Man in the High Castle? 1984? Do Androids Dream of Electric Sheep? The Forever War? War of the World? Jam? Brave New World? We?

No Isaac Asimov? "I, Robot" was admittedly slaughtered by Will Smith et al. but the book is terrific and defining in the genre. Works a lot better as short stories too.

I'm not so sure about those Heinlein books, honestly.

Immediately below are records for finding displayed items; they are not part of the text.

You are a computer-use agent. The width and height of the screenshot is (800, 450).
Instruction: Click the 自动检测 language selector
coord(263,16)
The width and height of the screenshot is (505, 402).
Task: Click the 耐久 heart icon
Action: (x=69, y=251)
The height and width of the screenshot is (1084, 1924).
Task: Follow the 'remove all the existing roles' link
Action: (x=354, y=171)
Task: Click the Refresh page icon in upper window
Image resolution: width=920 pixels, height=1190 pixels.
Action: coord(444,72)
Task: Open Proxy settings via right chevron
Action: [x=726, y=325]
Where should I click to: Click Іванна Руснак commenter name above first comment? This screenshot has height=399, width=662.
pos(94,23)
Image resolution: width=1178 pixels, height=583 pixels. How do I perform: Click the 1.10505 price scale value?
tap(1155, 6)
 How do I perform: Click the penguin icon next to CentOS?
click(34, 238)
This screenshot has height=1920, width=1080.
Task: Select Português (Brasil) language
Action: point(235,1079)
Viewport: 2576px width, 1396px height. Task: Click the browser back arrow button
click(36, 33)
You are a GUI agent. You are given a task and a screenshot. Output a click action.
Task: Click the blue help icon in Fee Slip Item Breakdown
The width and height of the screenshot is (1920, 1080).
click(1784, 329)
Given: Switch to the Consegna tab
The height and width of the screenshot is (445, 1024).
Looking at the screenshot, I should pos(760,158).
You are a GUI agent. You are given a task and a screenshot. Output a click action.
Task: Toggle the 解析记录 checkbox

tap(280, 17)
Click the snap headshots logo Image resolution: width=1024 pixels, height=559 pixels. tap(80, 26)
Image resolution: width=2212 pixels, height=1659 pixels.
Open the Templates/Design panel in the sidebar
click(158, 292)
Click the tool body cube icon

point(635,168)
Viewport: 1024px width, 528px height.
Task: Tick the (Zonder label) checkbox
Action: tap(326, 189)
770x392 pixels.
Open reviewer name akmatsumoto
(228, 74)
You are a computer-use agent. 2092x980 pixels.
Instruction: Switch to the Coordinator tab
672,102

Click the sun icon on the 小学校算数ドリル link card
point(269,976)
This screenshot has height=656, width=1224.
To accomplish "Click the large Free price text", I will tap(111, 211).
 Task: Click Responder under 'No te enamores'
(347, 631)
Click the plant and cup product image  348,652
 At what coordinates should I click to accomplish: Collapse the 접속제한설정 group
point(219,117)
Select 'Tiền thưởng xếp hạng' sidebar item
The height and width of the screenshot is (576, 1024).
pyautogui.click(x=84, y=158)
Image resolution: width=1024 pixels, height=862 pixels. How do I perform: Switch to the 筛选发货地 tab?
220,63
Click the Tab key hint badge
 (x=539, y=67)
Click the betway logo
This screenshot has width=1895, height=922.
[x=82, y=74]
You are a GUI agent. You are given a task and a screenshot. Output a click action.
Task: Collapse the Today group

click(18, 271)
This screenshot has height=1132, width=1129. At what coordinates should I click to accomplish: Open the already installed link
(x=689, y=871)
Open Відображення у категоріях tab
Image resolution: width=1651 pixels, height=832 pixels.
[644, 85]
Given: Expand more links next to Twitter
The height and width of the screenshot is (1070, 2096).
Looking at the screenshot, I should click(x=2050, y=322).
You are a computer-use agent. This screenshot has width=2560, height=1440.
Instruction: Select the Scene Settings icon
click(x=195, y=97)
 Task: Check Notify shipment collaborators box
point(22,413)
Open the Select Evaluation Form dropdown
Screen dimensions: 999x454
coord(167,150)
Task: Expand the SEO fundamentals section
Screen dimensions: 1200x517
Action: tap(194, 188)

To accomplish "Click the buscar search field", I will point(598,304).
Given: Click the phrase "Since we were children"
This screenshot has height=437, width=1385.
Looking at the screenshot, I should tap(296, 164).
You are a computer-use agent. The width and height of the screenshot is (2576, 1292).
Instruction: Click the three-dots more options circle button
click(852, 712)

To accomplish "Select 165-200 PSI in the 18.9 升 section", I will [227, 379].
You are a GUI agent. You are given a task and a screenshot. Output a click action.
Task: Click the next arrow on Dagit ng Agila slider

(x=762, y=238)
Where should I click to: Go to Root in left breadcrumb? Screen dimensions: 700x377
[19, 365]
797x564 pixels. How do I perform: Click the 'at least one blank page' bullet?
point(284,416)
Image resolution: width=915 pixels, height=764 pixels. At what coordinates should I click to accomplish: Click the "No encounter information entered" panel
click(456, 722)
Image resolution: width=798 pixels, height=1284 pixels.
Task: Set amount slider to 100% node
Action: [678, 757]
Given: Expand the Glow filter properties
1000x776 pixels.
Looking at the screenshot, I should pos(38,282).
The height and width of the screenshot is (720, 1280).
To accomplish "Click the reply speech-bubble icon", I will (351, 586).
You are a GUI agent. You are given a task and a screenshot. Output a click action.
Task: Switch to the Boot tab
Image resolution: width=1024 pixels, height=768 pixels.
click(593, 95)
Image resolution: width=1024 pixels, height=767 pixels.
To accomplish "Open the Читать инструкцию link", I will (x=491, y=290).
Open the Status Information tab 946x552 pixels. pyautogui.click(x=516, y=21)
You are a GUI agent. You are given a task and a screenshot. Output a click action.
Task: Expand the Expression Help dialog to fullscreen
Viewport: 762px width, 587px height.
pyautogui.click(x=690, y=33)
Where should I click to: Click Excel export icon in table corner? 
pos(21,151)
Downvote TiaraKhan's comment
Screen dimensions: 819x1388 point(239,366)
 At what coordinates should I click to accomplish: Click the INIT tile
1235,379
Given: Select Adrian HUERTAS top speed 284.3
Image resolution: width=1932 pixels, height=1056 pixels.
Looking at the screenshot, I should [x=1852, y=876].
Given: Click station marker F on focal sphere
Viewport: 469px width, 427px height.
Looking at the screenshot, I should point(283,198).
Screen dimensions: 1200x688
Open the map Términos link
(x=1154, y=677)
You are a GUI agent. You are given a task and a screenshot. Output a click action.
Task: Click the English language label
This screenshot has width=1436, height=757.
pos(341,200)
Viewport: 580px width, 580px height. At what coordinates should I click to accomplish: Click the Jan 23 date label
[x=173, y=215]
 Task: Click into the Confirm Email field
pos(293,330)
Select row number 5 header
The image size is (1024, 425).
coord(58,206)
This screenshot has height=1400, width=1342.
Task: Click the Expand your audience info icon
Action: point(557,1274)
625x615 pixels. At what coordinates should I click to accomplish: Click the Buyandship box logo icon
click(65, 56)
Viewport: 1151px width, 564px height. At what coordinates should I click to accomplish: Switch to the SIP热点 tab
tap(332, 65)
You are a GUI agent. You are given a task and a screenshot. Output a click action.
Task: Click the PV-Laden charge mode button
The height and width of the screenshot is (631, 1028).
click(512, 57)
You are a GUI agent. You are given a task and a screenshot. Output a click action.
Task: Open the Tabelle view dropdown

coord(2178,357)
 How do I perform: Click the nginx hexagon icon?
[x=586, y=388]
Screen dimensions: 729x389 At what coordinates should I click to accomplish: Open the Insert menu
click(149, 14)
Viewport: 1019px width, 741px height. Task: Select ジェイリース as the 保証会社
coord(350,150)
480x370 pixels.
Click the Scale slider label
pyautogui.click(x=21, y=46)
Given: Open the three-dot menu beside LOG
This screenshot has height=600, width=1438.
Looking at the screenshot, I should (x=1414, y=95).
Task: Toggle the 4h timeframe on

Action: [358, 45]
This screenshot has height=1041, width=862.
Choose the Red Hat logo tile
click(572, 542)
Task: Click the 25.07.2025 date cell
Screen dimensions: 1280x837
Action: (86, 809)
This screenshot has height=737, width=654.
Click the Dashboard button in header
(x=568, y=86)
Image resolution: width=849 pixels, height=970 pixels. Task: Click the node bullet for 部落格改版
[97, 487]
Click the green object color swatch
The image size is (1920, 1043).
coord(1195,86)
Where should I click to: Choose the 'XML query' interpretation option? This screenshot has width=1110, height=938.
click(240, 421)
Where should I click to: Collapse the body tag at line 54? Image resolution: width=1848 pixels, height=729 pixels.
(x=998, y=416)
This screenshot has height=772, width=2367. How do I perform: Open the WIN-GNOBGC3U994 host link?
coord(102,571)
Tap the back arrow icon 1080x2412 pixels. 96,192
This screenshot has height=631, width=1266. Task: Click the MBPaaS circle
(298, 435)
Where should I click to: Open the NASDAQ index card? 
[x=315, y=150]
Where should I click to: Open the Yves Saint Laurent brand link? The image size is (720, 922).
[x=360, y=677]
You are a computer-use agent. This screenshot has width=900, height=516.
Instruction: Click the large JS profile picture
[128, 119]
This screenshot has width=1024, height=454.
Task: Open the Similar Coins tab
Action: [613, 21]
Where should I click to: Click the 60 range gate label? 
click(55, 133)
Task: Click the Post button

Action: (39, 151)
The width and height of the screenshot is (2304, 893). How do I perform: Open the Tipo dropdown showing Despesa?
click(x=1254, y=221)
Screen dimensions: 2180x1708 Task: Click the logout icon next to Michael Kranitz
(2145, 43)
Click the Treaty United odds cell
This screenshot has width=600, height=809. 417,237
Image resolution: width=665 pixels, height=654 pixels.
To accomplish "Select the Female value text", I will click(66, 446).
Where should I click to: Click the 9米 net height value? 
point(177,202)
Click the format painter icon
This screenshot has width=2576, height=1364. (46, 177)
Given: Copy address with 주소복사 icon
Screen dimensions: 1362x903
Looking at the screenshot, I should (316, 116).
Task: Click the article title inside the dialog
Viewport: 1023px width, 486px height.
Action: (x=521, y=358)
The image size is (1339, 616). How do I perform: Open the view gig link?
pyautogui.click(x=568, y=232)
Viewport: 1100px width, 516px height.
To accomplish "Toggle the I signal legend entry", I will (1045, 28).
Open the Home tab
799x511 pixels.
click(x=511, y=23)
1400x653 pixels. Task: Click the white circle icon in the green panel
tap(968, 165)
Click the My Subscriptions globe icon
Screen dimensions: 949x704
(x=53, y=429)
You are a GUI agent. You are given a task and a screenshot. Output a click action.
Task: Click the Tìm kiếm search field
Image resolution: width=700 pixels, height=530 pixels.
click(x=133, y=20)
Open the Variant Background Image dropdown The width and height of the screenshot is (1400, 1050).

If you like pulp, his "Starship Troopers" or "Have Spacesuit, Will Travel" are more to the point, in my opinion, and also more relevant to the rest of sci-fi.

"The Dipossessed" by Ursula K. Le Guin would be on my list, as well as David Brin's "Sundiver"-- those two have inspired so very many other authors and is the origin of a whole slew of staples, such as "uplift" and "ansible".

P D James, "Children of Men" is sorely missing. William Gibson, "Neuromancer" like pointed out above, again for defining a genre. Definitely Philip K. Dick, "Do Androids Dream of Electric Sheep?"

Also, Jules Verne, "Twenty Thousand Leagues Under the Sea". Predicting nuclear power in 1870 was pretty cool. Arguably the first "actual sci-fi" written, in that it is based on scientific ideas rather than fantastical adventure such as in Verne's other works, e.g. "Journey to the Center of the Earth"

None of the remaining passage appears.